Grain futures, which went into the weekend on an upswing, emerged from it in weaker form – for two main reasons.
The first was the turn a little less threatening in the US Corn Belt weather outlook, so curtailing somewhat concerns over, in particular, prospects for the country’s corn crop, which is undergoing the heat-sensitive pollination process.
Not, it has to be said, that the outlook is benign, with south western areas set for “frequent 95+ degrees Fahrenheit days into the weekend”, according to Commodity Weather Group.
Parts of southern Illinois, central Missouri, central and north eastern Kansas, central Iowa and the centrals Dakotas, areas containing some 15-20% of US corn are “at most risk of heat and moisture stress over the next week”, the weather service said.
However, heat will struggle “to expand east in the Midwest”, and there are “multiple rain chances to reduce dry spots” in north western Iowa, south western Minnesota, the eastern Dakotas and northern Nebraska.
MDA put it that in the Midwest, “showers in northeast crop areas are maintaining soil moisture but very warm and dry conditions in southern areas will increase stress”.
‘Channel of drought’
Meanwhile, Mike Zuzolo at Global Commodity Analytics described the outlook in terms of a “break in the weather which allows rains to enter the driest areas of the crop belt.
“This is expected on both GFS and European models to move into these areas as early as midday Tuesday,” a factor which would ease worries about any decline in crop condition shown later on Monday in the weekly US Department of Agriculture Crop Progress report “with the thought that improvement is likely right around the corner”.

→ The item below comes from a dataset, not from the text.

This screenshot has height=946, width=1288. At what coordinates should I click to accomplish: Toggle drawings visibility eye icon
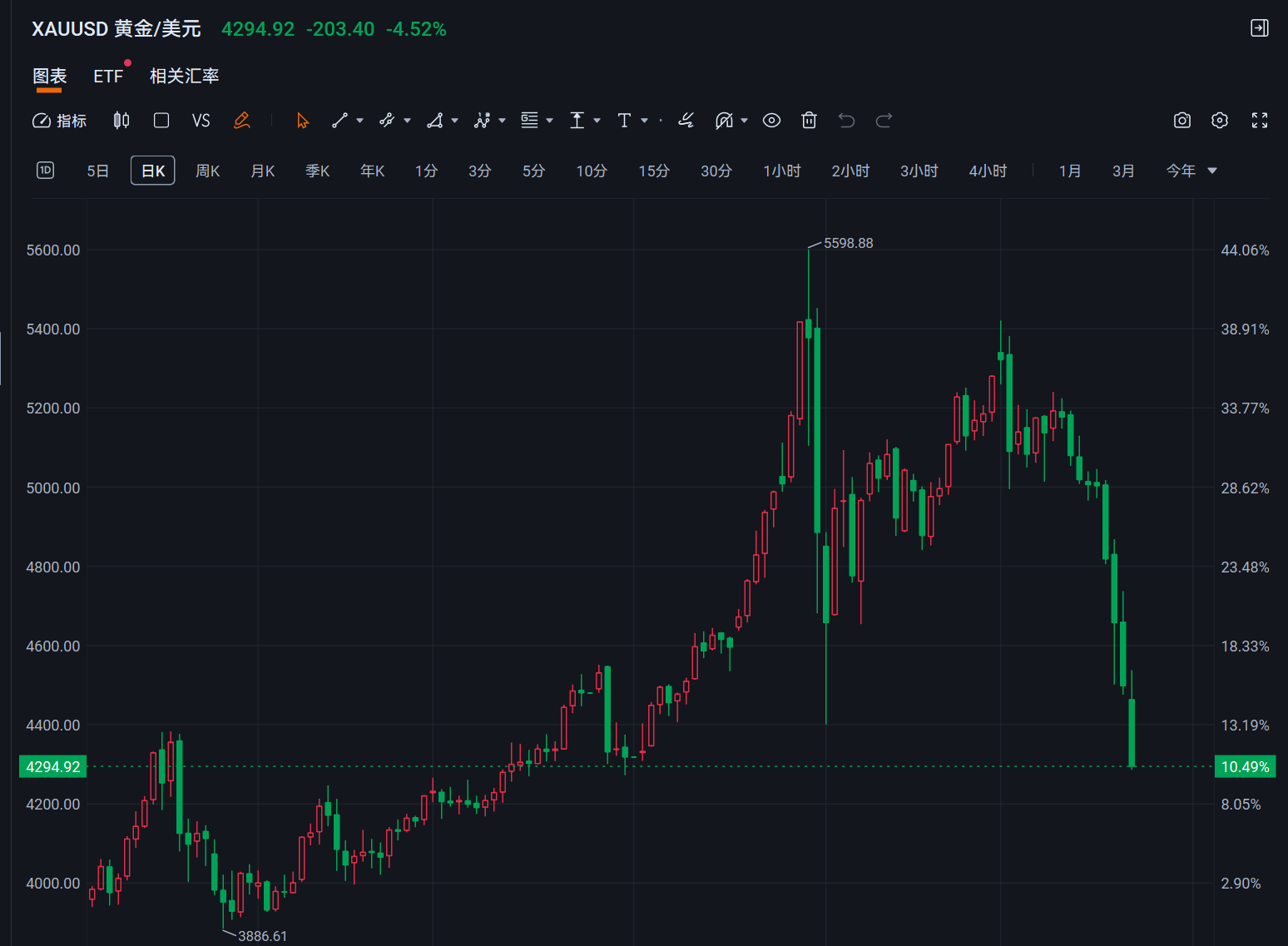pos(771,121)
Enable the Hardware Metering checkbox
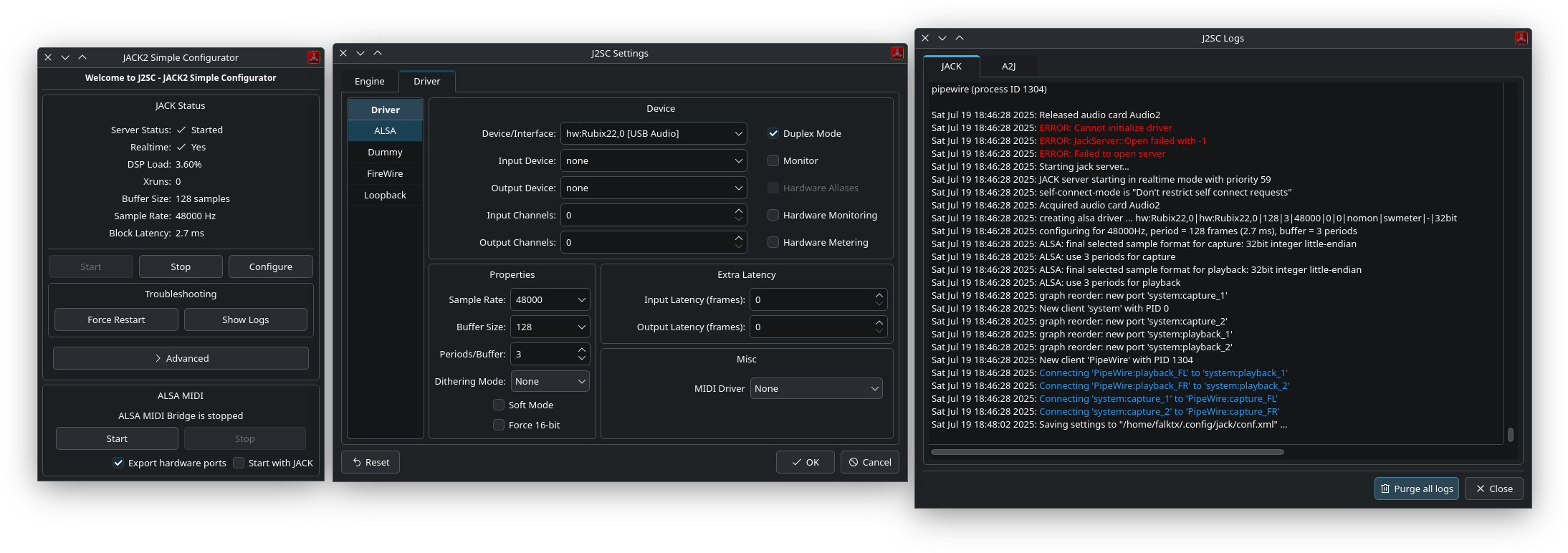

Still, Mr Zuzolo also noted wide gaps between the weather models in the amount of rain they see falling.
He highlighted too the importance of a “channel of drought” stretch from south eastern South Dakota to south western Illinois “that must be eradicated by this week in order to not lose a minimum of 1.5-2.0 bushels per acre from the US national yield”.
Hedge fund buying spree
The improved weather outlook comes at a time when speculators have already bought heavily into futures and options in the grains complex (including soy contracts).
That is, over the week to last Tuesday, they turned from a net short position of some 67,000 lots to a net long of more than 270,000 contracts, in the most bullish swing in their holding on records going back to 2006.
The shift reflected in the main a net bullish swing in corn of nearly 150,000 lots.
However, it also included a lift to a record high in the net long in Kansas City hard red winter wheat, and the biggest ever bullish shift in betting on Chicago soybean futures and options too.
‘Having a hard time’
Granted, many of those bullish bets have now been cashed in, fuelling the tumble in prices late last week.
The raise in the net long “fed the selling pressure on Wednesday and Thursday from funds”, said Water Street Solutions.
But enough remain to wonder how much buying appetite funds have left, especially given the less threatening turn in US weather.
“The market is having a hard time finding the right risk level for a [Corn Belt weather] forecast that has moderated a little from very hot to more of a warm one,” said CHS Hedging.
Terry Reilly at Futures International cautioned that corn, soybean and wheat futures “may trade lower” to start the week “after the CFTC report showed funds and managed money added a large amount of longs as of last Tuesday, and a lightly wetter US weather outlook”.
And that was pretty much how it looked, with corn futures for December down 1.2% at $3.84 ¾ a bushel as of 09:40 UK time (03:40 Chicago time), back below their 200-day moving average.
Soybean futures for November were down 0.4% at $9.97 ½ a bushel.
The market later will digest monthly US crush data for June, expected at 143.093m bushels, down from 149.246m bushels in May, and down 1.3% year on year, although still the second highest for the month.
Winter wheat fell too, by 1.1% to $5.05 ¼ a bushel in Chicago for September delivery.
“The winter wheat markets simply do not need to trade to higher values,” said Benson Quinn Commodities.
“I expect the winter wheat markets to work lower in choppy trade. Domestic cash doesn’t support the current futures values,” and there remain forecasts of large world supplies of wheat overall.
Still, Minneapolis spring wheat did remain more resilient, down 0.2% at $7.58 ½ a bushel for September delivery, with weather for the northern Plains, and indeed parts of Canada, still worrying.
Commodity Weather Group noted that this weekend saw temperatures in the “mid-90s, low 100s Fahrenheit for the mainly north western Plains, far south western Canada, again stressing wheat”.